El realismo es consecuencia, quizás, del conocimiento y, definitivamente, de la apertura a la realidad. Supone que el principio de verdad es la realidad; es decir, puedo estar equivocado o no con respecto a ella. No implica disuadir cualquier tipo de afirmación; porque, en primer lugar, la realidad existe y el intelecto humano, también. Incluso suponiendo que la realidad fuera incognoscible; si me empeñara en realizar afirmaciones al azar sobre las cosas, algunas necesariamente estarían más cercanas a la diana inmóvil de la realidad que otras (inmóvil con respecto a las ideas vertidas; pues aunque Heráclito tuviera razón, un tópico en discusión es capaz de ser abstraído aislando mutaciones y convertirse en el punto de referencia). Si la aplicación de diferentes teorías (ideas explicativas de la realidad) mediante la técnica, significa que, en efecto, podemos manipular la realidad a nuestro favor para alcanzar un fin preconcebido, es lógico suponer que, en algún grado, la realidad es cognoscible. Negarlo a priori escapa al lógico raciocinio.
Bien pues, ¿Son las ideas de la subjetividad dañinas? ¿Utópicas? ¿Estorbos? Depende de nuestro fin y de los principios de los que partimos. Si el ser humano es para nosotros una máquina que se auto-perfecciona en el abandono de su personalidad y tiene valor de acuerdo a su funcionalidad para el Estado, el capital, el mercado o la especie, sí. Pero nadie puede sostener esta afirmación en la vida práctica sin fatales consecuencias ni una pronta desaparición. Aunque varios intentos se han hecho, el materialismo y todos los intentos de limpieza racial por genocidio son producto de limitaciones de la visión de perfección del hombre a las cuestiones materiales, objetivas de los grupos humanos.
Todos tenemos ideales, deseos y valores para las cosas, que tienen una buena proporción de fundamento en la realidad, pero que necesariamente la superan. Salir de casa pensando que se va a volver; invertir en estudios de larga duración porque se espera terminarlos; devolver una billetera encontrada, por una cuestión de principios; tener esperanza en que va a mejorar tal o cual situación grave; sacrificar la vida y el tiempo por algo mayor que uno. Son ideas las que le permiten al hombre crecer o destruirse como tal.

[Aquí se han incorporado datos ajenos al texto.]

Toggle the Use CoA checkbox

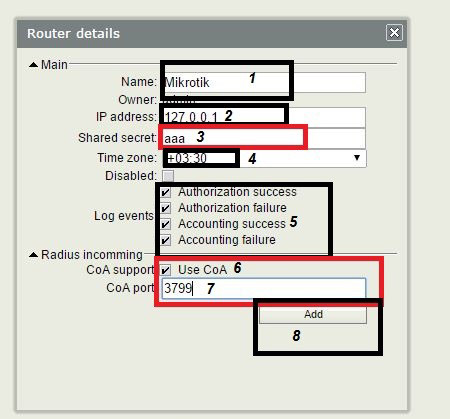166,270
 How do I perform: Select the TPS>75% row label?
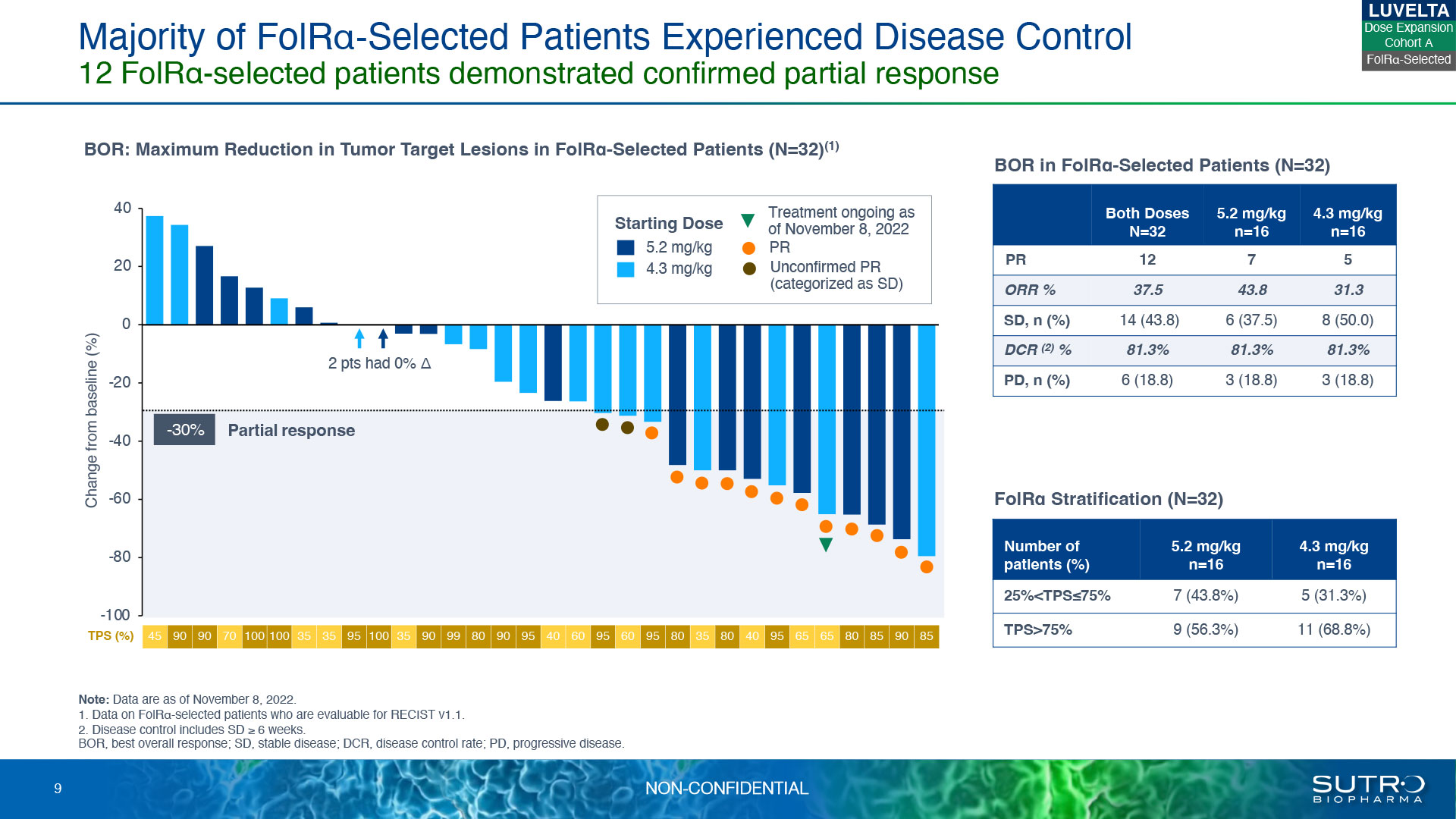coord(1037,629)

Crear algo nuevo, es hijo también de las ideas; ahí está el arte: las manifestaciones intencionales de la interioridad. Las ideas efectivas son las que parten de la realidad, creando algo nuevo en el interior del hombre y se devuelven transformando lo objetivo. La intencionalidad es una cuestión totalmente sujetiva. Una intención que no se queda en sí, sino que transforma. Las ideas nos permiten participar de la creación.

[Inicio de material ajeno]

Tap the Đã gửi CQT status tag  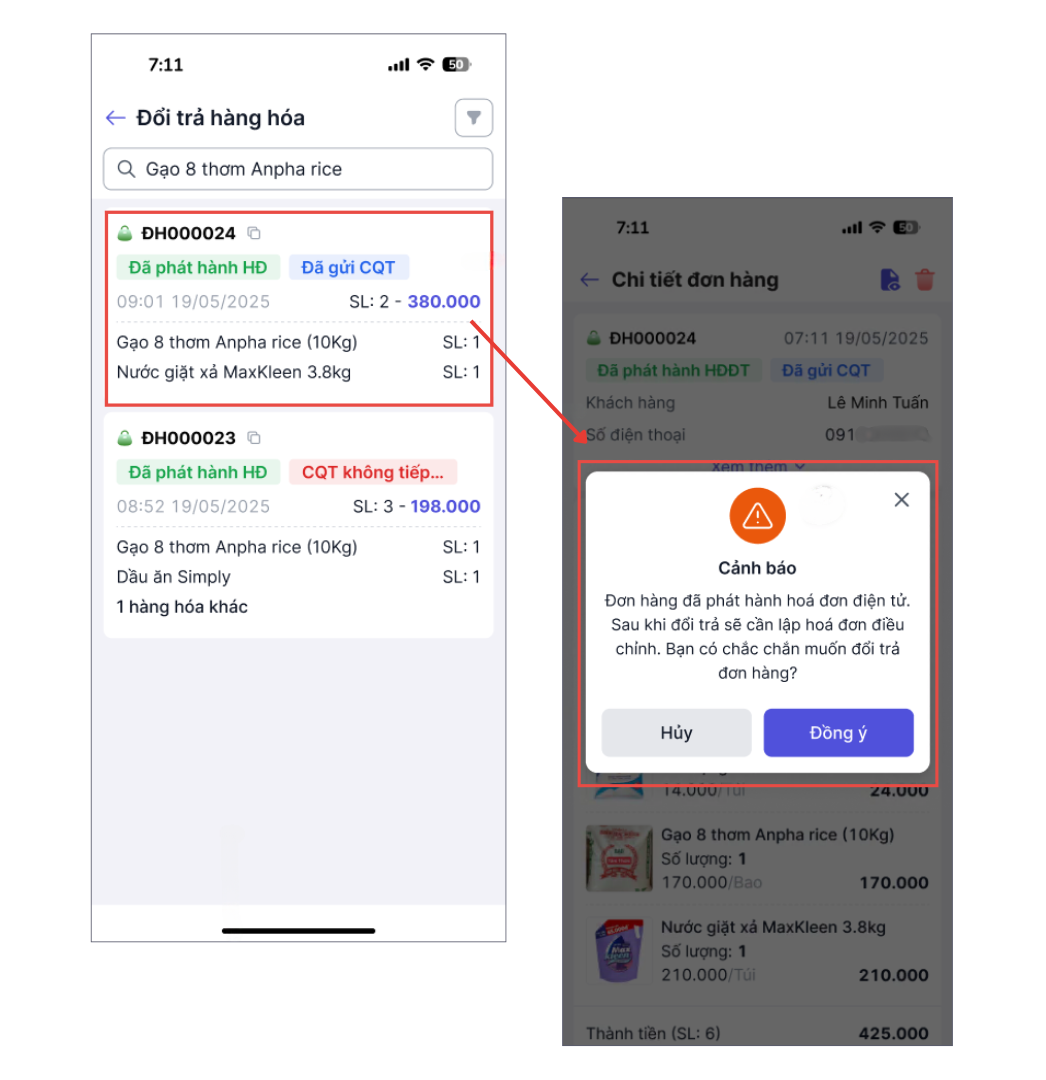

Es la sujetividad lo que nos hace decir que algo es más humano. El amor, la justicia, la paz, la belleza, etc., pueden ser principios universales; pero solo se encarnan en sujetos racionales. El arte solo puede ser apreciado desde la sujetividad del hombre. Las emociones y sentimientos, aunque pueden ser modificados con voluntad, nos ocurren, nos despiertan ante la realidad objetiva. Y aun así, son propias del sujeto.
De aquí, la conexión. Las noticias, la información, los conocimientos compartidos, son testimonios de la realidad objetiva. Hoy es la calamidad sanitaria, una enfermedad en expansión y otros desastres. Ante eso, hay una reacción sujetiva: miedo, indignación, tristeza, desesperación, indiferencia. Ambas, realidad y reacción, pueden ser transformadas, en cuanto esta vivencia interna modifique la realidad o en cuanto nos esforcemos porque la realidad externa modifique nuestros sentires internos. Estos movimientos se dan en mayor o menor medida, con consciencia o sin ella, pero qué conveniente sería que las graves circunstancias generaran reacciones a su altura. Por lo menos, para todo aquel que crea que la realidad es la medida de la verdad.